Hess Corp. said Wednesday that first-quarter net income dropped 41 percent when compared with a year-ago quarter that included a $310 million gain from asset sales.
The company also paid higher production costs and struggled to generate profits in its marketing and trading businesses.
The New York-based petroleum company reported earnings of $545 million, or $1.60 per share, for the first three months of the year. That compares with $929 million, or $2.74 per share, in a year-ago period that included the sale of Hess' stake in natural gas producing assets in the United Kingdom.
Revenue fell by 7.3 percent in the period to $9.75 billion.
The results beat analyst expectations of $1.54 per share on revenue of $9.42 billion, according to FactSet. Shares rose by 72 cents, or 1.3 percent, to $55.76 in premarket trading.
Hess' marketing business, which provides electricity, natural gas and fuel oil to commercial and industrial customers on the East Coast, earned $22 million in the quarter, down from $68 million in the year-ago period. Its trading business, which invests in oil and natural gas futures contracts, posted a first-quarter loss of $5 million compared with a profit of $19 million in the same period last year.
The company's production business sold oil at $100.50 per barrel, about 9 percent higher than the same period last year. But after including the impact of company investments tied to the price of oil, Hess said its effective sales price was more like $89.92 per barrel, which was only 3 percent higher than a year ago.

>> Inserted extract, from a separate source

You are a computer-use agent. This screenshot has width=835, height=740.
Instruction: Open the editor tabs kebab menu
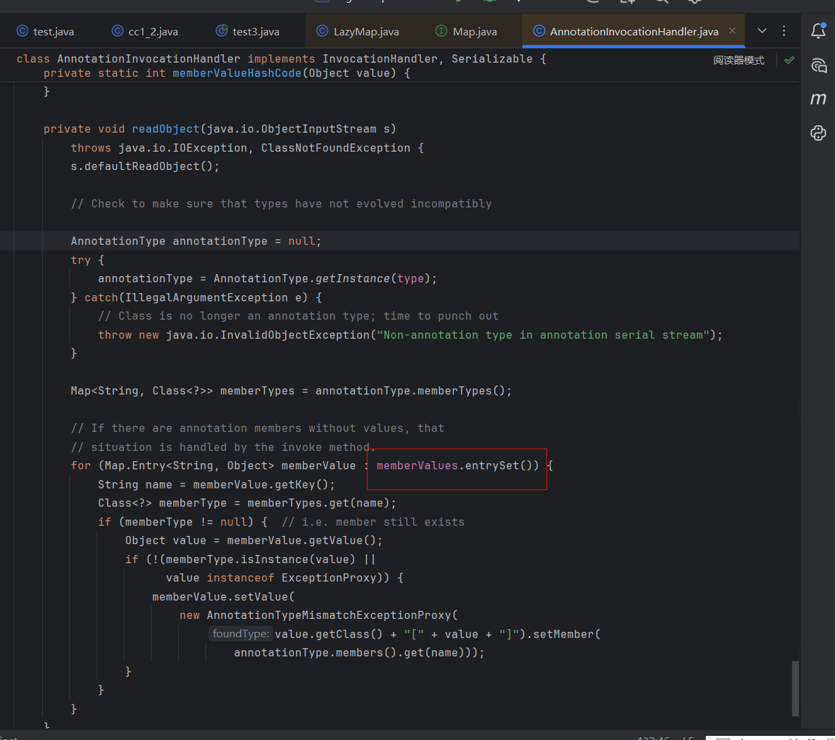click(784, 31)
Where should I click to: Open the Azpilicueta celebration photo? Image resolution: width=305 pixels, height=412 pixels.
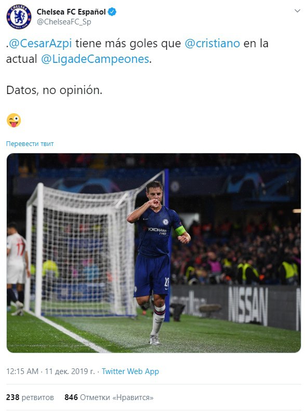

Meanwhile, it sold natural gas liquids for $59.53 per barrel, down 6.2 percent from last year, and natural gas was sold for $6.23 per 1,000 cubic feet, up 6.7 percent.
Oil and natural gas production was flat in the quarter at 397,000 barrels per day while costs increased 12.6 percent in the quarter to $1.65 billion.
Hess said its refineries narrowed a first-quarter loss to $6 million from a $48 million loss in the same period of 2011.